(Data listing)
begin
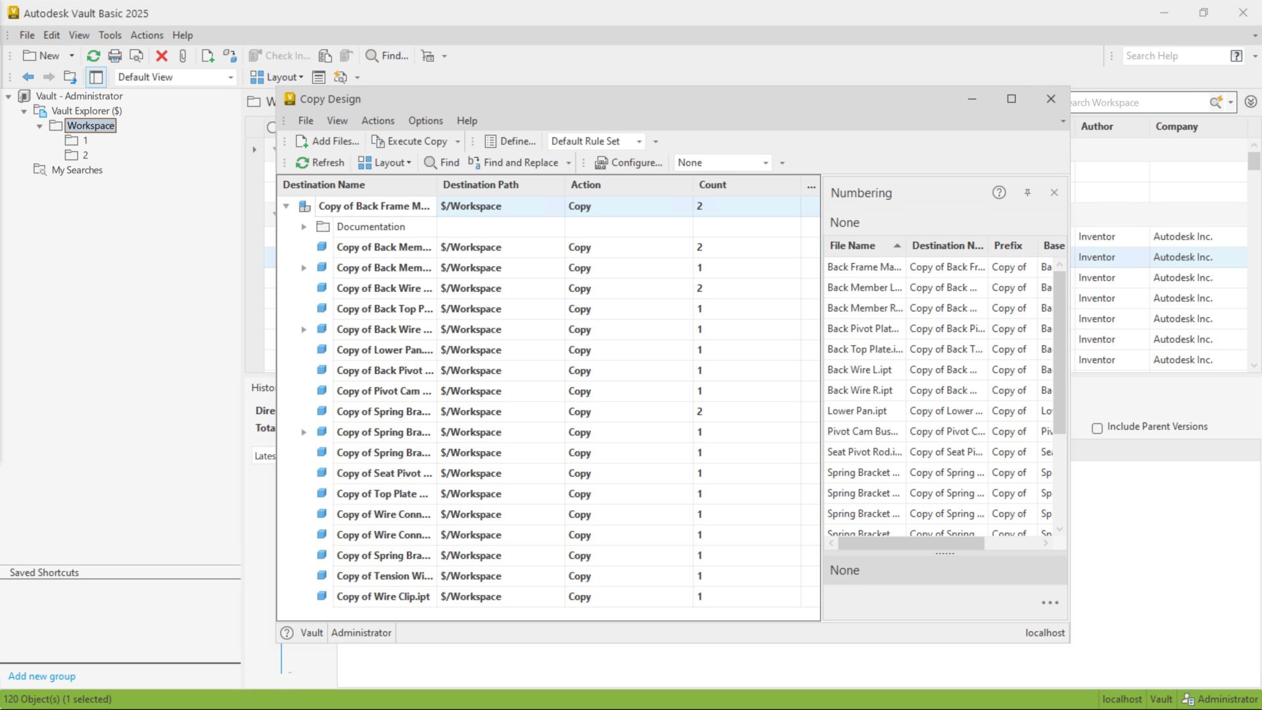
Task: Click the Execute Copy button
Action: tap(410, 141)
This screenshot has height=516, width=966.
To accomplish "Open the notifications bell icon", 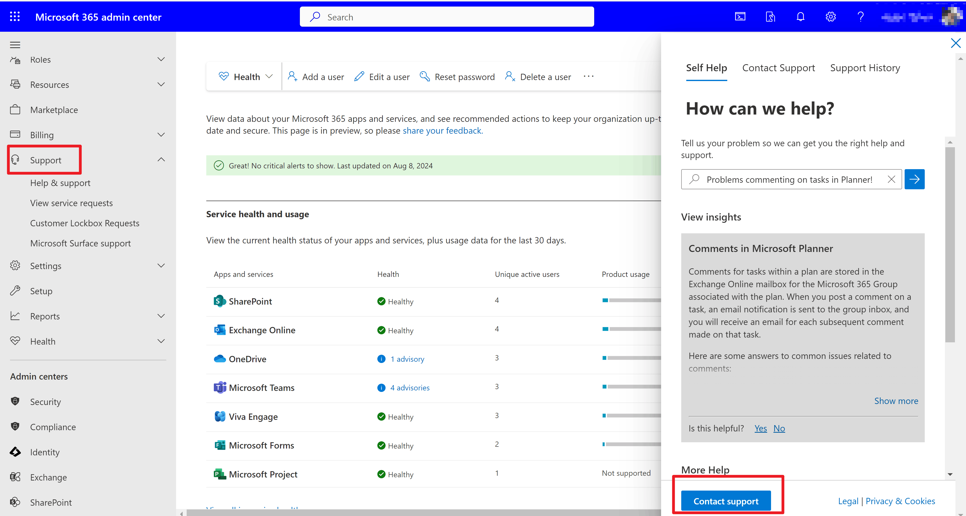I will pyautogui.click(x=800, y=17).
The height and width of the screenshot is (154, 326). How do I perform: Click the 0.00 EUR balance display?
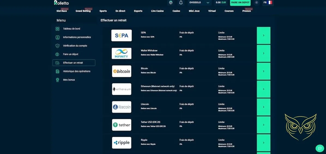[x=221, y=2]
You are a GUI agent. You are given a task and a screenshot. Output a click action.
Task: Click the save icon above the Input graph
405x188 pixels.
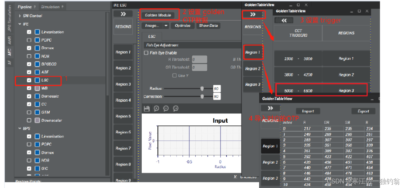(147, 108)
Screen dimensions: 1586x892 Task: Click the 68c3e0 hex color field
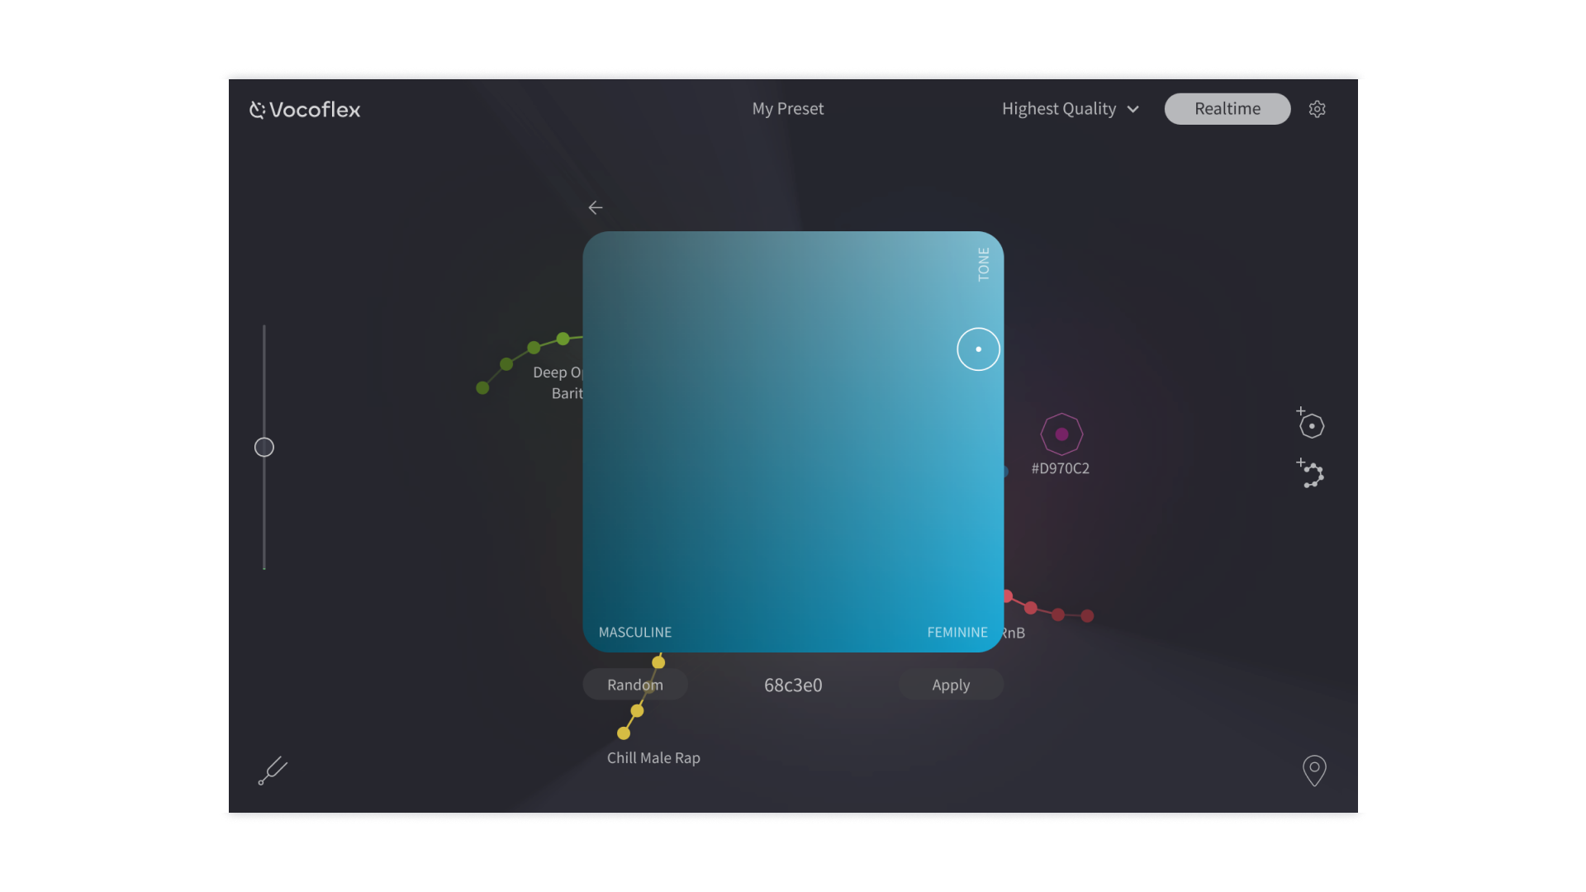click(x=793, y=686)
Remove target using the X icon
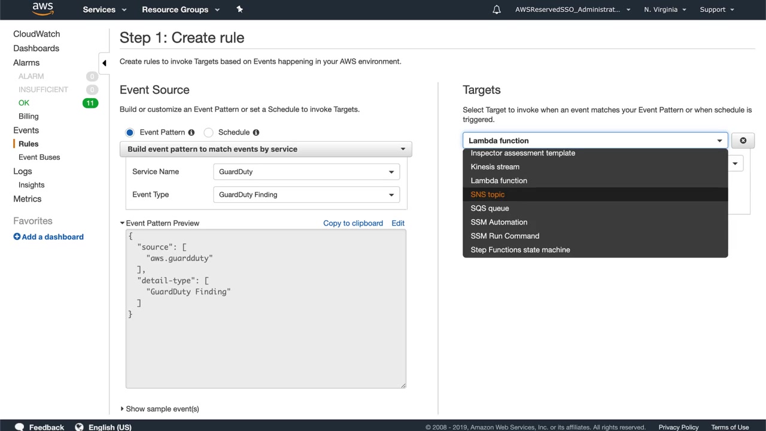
end
**EXERCISE TASK**: Copy out each line of the rows above that contains the string "height", matching its case exactly.

**ANSWER TO THE EXERCISE**:
This screenshot has height=516, width=966.
The height and width of the screenshot is (154, 326). How do I perform: Click the 0.00 EUR balance display?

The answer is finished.